:: What the task asks ::
Take the line with "You are a GUI" as the first and the last line of the data as the end. Write out both and every line between exactly, except pictures.
[Opening Source material section]
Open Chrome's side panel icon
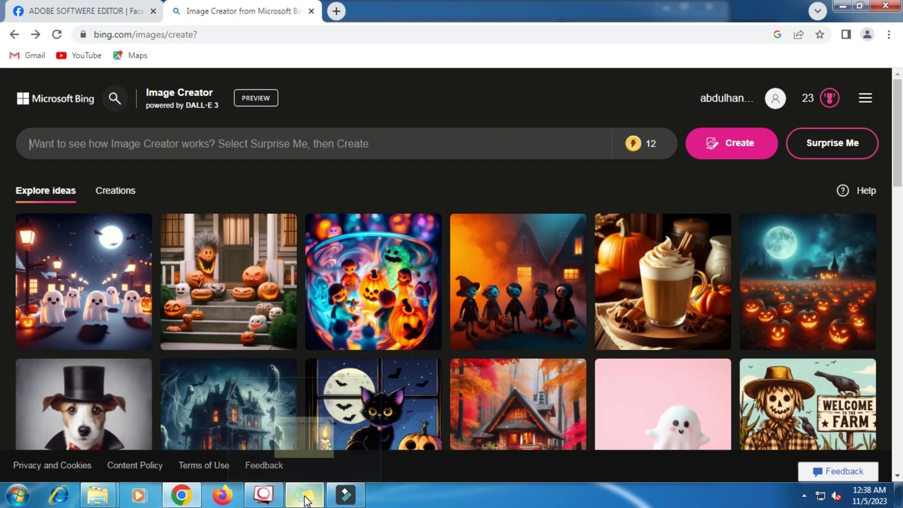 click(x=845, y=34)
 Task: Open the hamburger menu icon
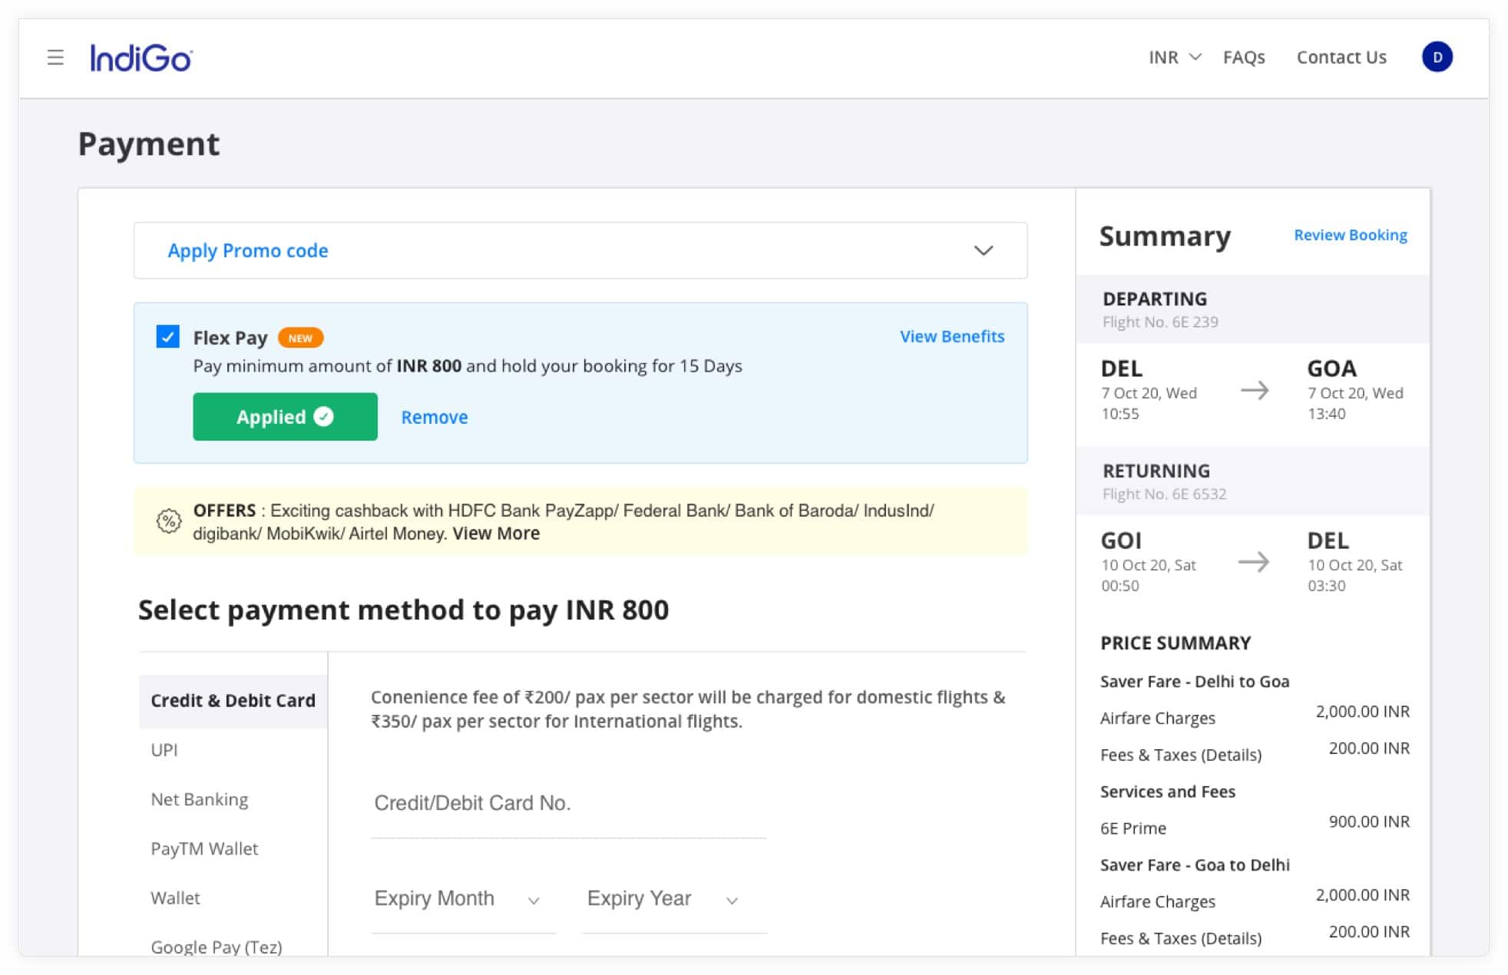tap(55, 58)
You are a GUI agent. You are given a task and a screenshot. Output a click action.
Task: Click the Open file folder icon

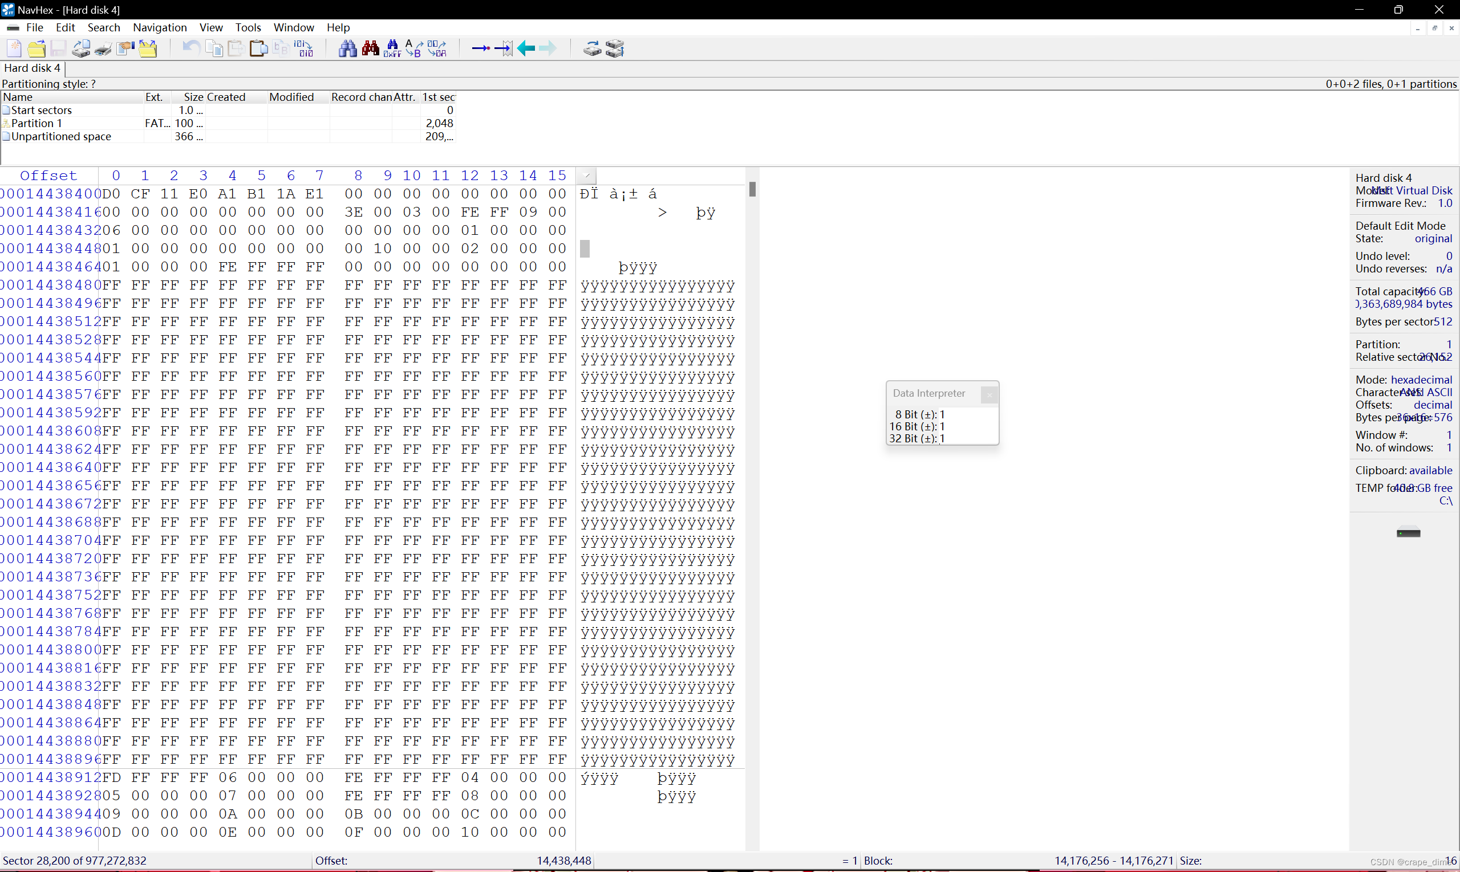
[Closing Source material section]
:: Result for this task ::
You are a GUI agent. You are given a task and a screenshot. Output a click action.
Task: Click the Open file folder icon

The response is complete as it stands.